How to generate random numbers correlated to a given dataset in matlab

I have a matrix x with 10,000 rows and 20 columns. I want to generate another new matrix of random numbers , y, where y is correlated to x with correlation coefficient q.
Note that the matrix x is not normally distributed - it has the power law distribution.

Answers (2)

Ah. Every once in a while, I see a question come up that is interesting. In this case, it should not be difficult to do. In fact, I can see at least one solution, and maybe a second way to do so. (I'll post an answer later today. Must run out now. Sorry, but at least you can know to expect an answer if nobody else gives you one.)
A question first though. Since the mean of a variable has no impact on the correlation, do you care what the mean of y will be? Or can it simply have mean 0?
Next, I assume you mean the traditional correlation coefficient, thus the Pearson version?
Hmm, as I think, a more interesting question is, given a set of n variables, with their own set of inter-correlations, is can we choose a new variable that has a given set of n specified correlations with each of those n variables? And I think the answer is yes, of course we can do so, as long as we have sufficient degrees of freedom.
Before I go for now though, here is a fun paper on the subject.
Later... (m-file solution attached to this answer.)
The basic idea is for a variable x, find a new vector y0, such that y0 is orthogonal to x.
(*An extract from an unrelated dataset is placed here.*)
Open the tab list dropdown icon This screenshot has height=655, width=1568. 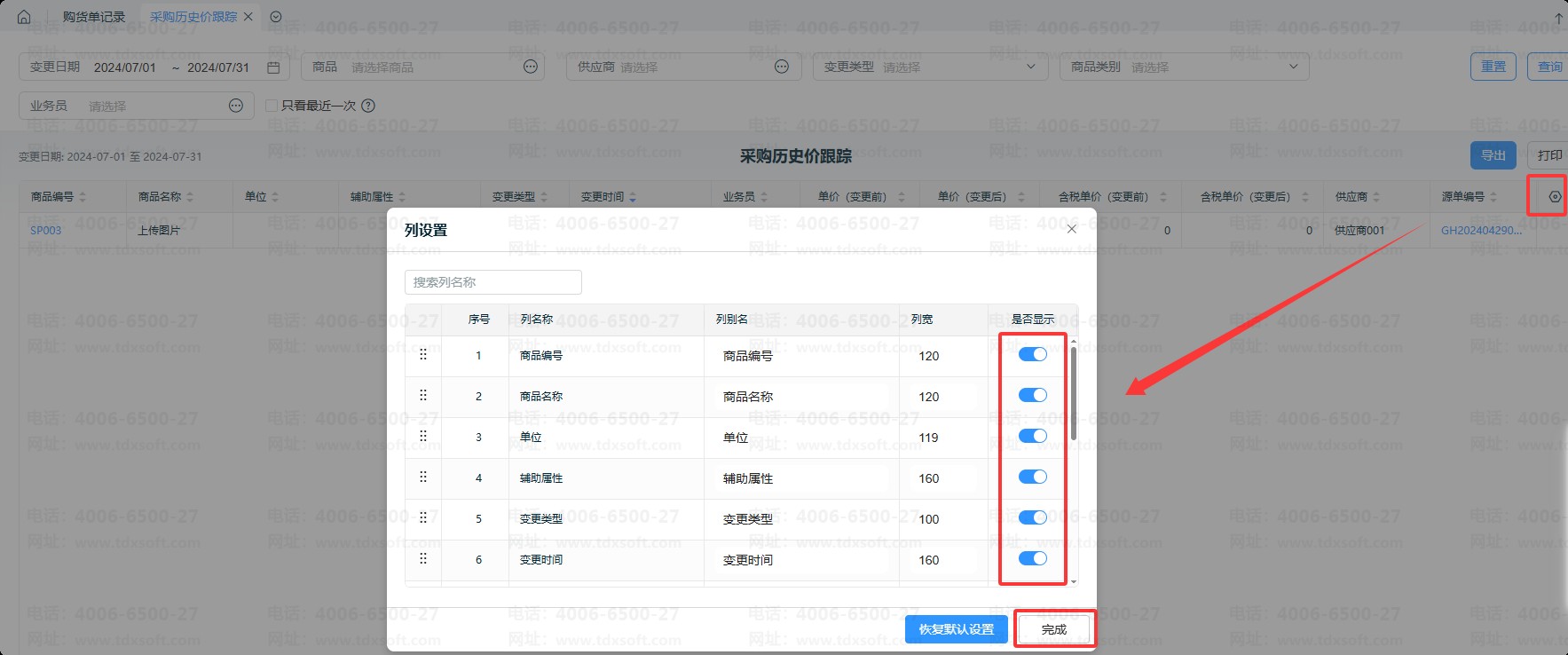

Then choose some linear combination of x and y0 that has the desired correlation.

7 Comments

The mean of y does not matter. Since X has a power law distribution, I suppose Y should also have the same distribution. I found the following solution in this site
But the problem is that it assumes that the data is normally distributed. For me this is not the case.
----------sample solution for normal distribution------
1: Generating two sequences of correlated random numbers Generating two sequences of random numbers with a given correlation is done in two simple steps:
Generate two sequences of uncorrelated normal distributed random numbers X1, X2 Define a new sequence Y1 = qX1 + \sqrt{1-q^2} X2 This new Y1 sequence will have a correlation of q with the X1 sequence.
-------------------------------------------------------
It is an interesting paper you link to. It's always interesting and useful to think a little more deeply about concepts we take for granted.
Here is another PDF version that doesn't have some title an equations cut off..
I decided to write the solution as a function. It has a lot of internal comments. The basic idea that I chose for the solution was to find a second vector y0, that has ZERO correlation with x. Then find some linear combination of x and y0 that has exactly the desired correlation. I've attached my m-file solution to this comment.
x = rand(100,1);
tic,y = randwithcorr(x,.5);toc
Elapsed time is 0.007392 seconds.
corr(x,y)
ans =
0.5
Note that randwithcorr has ABSOLUTELY NO requirements about the distribution of x. x may be a vector or an array of any shape. Ok, two requirements, but they are small and very logical ones.
1. x must have at least 3 elements. Otherwise, it makes no sense to talk about a correlation with some other vector.
2. x must not be a constant vector. Again, it makes no sense to talk about correlation then.
I am quite confidant that I could do some optimization in this code, but it is pretty fast as it is, and I am feeling lazy right now. Too hot today to actually think. For a vector of length 1e6, it still takes only 0.4 seconds to run.
x = rand(1000000,1);
tic,y = randwithcorr(x,-.75);toc
Elapsed time is 0.412036 seconds.
corr(x,y)
ans =
-0.75
I've attached the solution m-file to my answer above, as well as to this comment.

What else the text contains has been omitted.